Millions of GitHub repos likely vulnerable to RepoJacking, researchers say

lol768 · on June 24, 2023

I'm pretty sure GitHub warns you every single time you pull from or push to a repository where the organisation or repository has been renamed and you're relying on an alias that is not permanent.

Why is this news, and why does it need a name of "RepoJacking" assigned to it when the behaviour is working exactly as designed?

This isn't a novel vulnerability, and I wouldn't say any novel vulnerability research has been conducted here.
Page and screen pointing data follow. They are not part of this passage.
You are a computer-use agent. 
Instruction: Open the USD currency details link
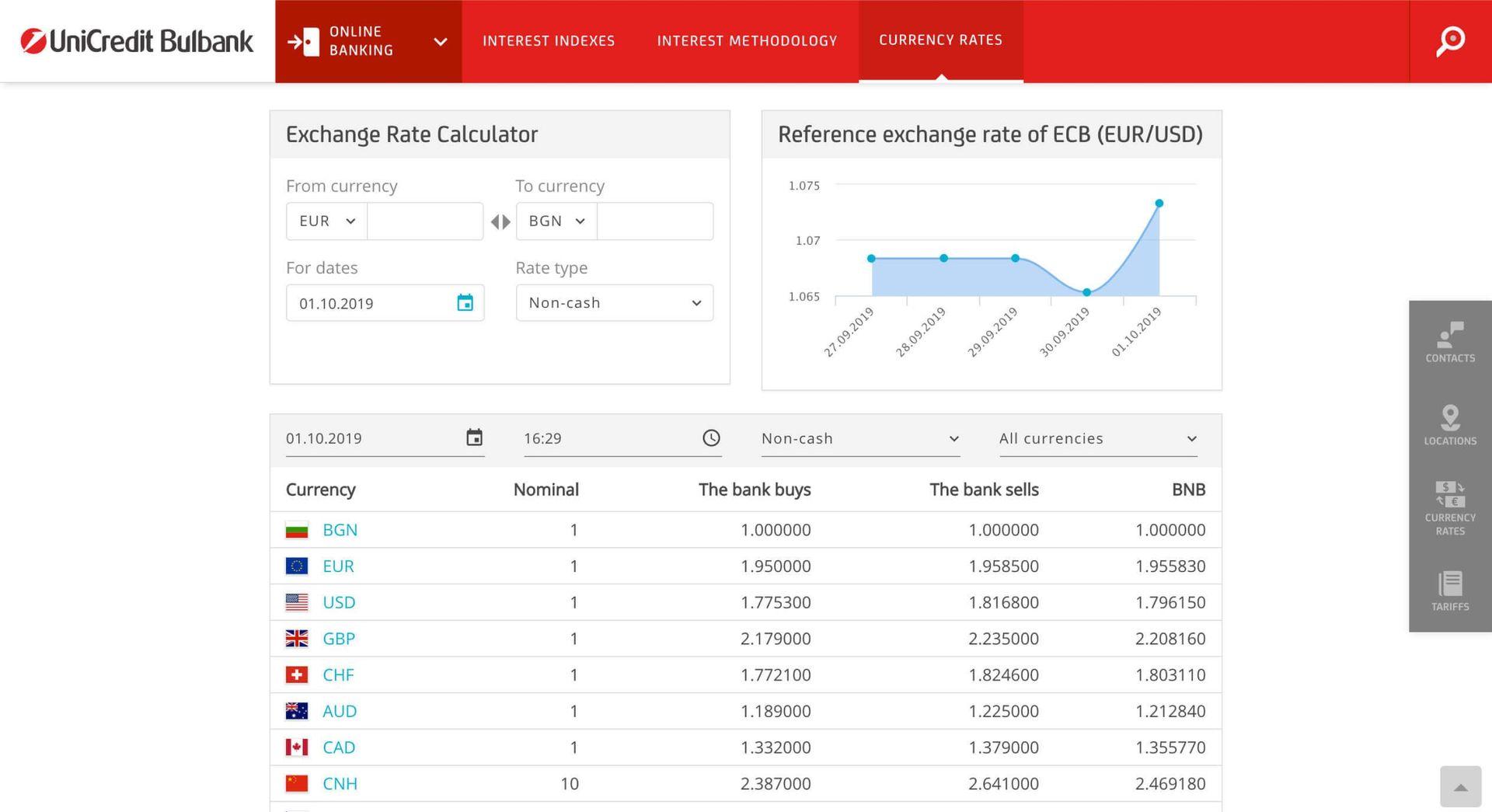click(339, 602)
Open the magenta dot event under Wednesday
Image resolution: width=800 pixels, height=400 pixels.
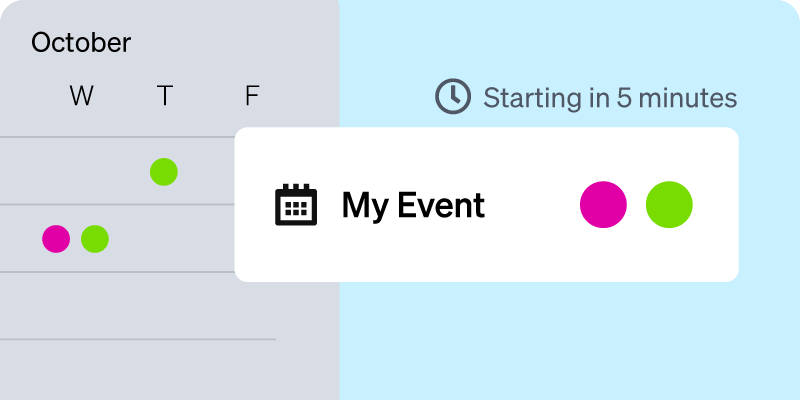click(x=56, y=239)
Sure, there's some value in doing a code search and finding instances where people have automated scripts etc relying on aliases, but the vulnerability lies within these scripts.

kristopolous · on June 24, 2023

All mutable global namespaces have the same problems.
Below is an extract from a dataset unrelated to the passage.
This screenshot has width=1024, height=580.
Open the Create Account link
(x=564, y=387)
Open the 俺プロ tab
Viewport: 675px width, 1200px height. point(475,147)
I didn't know you could get street cred pointing this out one by one.

Let's try! If someone buys an expired domain and installs an SSL cert on it then old scripts will think it's legit. Let's call it phantomain, a combination of phantom and domain.

SoftTalker · on June 24, 2023

First thing I thought of too. If you've acquired a company, you'll need to plan on keeping the old domain names for a long time, if not indefinitely. Anyone who can later re-register that domain will now own any email sent there and any other network traffic as well.

adrianmsmith · on June 24, 2023

Agreed. For example NeXT was bought by Apple in 1997 yet next.com is still owned by Apple all this time later.

topato · on June 24, 2023

No no! That's gotta be Ghomainjacking, two buzzwords in one AND ghosts are waaay spookier! Phantoms evoke too much imagery of incels in masks, singing on boats.

kristopolous · on June 24, 2023

I was also trying to allude to Saint-Domingue, the French colony which France woke up one day to realize it no longer had and "sans domain", which are way too nerdy. Let's go with yours

Ghomainjacking but it's pronounced fimainjacking using the gho from ghoti because it's in the class of phishing attacks using a collision you didn't realize was possible

rapnie · on June 24, 2023

If you ditch your twitter account and someone else adopts it and poses as you, you can only throw a tantrum. Beware for these twantrum attacks.

junon · on June 24, 2023

I thought Twitter famously doesn't allow reallocation of old usernames?

reidrac · on June 24, 2023

In fact, that's how you delete your old tweets: rename old account to a new username, register the old username, delete the renamed account.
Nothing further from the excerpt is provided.